A: Dyslexia is a learning disability that affects 5 to 10 percent of school-age kids in the U.S., causing problems with reading and spelling. The condition is not an intellectual disability, and it's found in kids at a wide range of intelligence levels. When caught early, dyslexia can be very effectively managed. If you suspect your child's schoolwork struggles may be more than just a phase, don't keep your worries to yourself. You should talk to your child's teacher and pediatrician if you notice any of the following signs:
If in kindergarten and first grade your child: - Doesn't seem to grasp that certain words can come apart. For example, that "batboy" can be pulled apart into bat and boy, and later on, that the word bat can be broken down still further and sounded out as: b-aaaa-t. - Is unable to associate letters and sounds, such as connecting the letter b and the "b" sound. - Makes reading errors that aren't even close to the sounds of the letters. For example, he reads the word big as goat. - Is unable to read common one-syllable words or to sound out even the simplest words, such as mat, cat, hop, nap. - Complains about how hard reading is, or runs and hides when it's time to break out a book. - Has a family history of reading problems.

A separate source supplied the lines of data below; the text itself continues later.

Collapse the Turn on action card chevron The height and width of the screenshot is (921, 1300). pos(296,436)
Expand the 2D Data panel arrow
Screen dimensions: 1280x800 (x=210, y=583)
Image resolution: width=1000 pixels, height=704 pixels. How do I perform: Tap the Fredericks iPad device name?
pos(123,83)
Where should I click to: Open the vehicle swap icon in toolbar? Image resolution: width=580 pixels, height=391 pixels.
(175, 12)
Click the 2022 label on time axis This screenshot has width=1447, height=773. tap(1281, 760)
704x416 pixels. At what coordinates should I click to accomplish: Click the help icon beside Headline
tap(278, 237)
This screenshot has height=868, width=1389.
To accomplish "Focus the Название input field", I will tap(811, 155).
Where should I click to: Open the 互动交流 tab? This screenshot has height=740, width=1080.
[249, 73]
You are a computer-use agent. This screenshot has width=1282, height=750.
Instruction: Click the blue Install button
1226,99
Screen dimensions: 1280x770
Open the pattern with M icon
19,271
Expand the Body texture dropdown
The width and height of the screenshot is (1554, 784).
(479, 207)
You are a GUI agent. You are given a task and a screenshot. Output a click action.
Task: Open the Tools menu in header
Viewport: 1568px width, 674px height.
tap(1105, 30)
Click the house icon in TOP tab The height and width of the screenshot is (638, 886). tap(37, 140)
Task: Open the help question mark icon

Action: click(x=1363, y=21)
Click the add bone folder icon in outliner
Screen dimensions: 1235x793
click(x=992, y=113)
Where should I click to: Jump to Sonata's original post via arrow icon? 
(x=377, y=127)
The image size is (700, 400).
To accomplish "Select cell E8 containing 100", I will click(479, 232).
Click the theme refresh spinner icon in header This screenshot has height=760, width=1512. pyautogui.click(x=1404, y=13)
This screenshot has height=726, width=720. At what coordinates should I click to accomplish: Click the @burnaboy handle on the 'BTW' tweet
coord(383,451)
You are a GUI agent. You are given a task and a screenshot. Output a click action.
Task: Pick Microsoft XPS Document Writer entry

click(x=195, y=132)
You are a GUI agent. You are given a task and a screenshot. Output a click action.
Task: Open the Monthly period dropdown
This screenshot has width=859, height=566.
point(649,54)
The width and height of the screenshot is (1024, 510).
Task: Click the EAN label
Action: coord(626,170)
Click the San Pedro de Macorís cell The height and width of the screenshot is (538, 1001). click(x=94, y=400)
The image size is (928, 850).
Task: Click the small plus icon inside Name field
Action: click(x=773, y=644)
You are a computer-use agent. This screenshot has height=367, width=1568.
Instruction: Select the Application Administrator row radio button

If by second grade or later your child: - Doesn't speak fluently (he pauses or hesitates when speaking and says "um" a lot). - Confuses words that sound alike, such as tornado and volcano, lotion and ocean, humanity and humidity. - Has trouble remembering isolated pieces of verbal information like dates, names, telephone numbers, and random lists. - Has difficulty sounding out new words and makes wild guesses when reading a word instead of trying to sound it out. - Omits parts of words when reading, such as conible for convertible. - Can't spell well.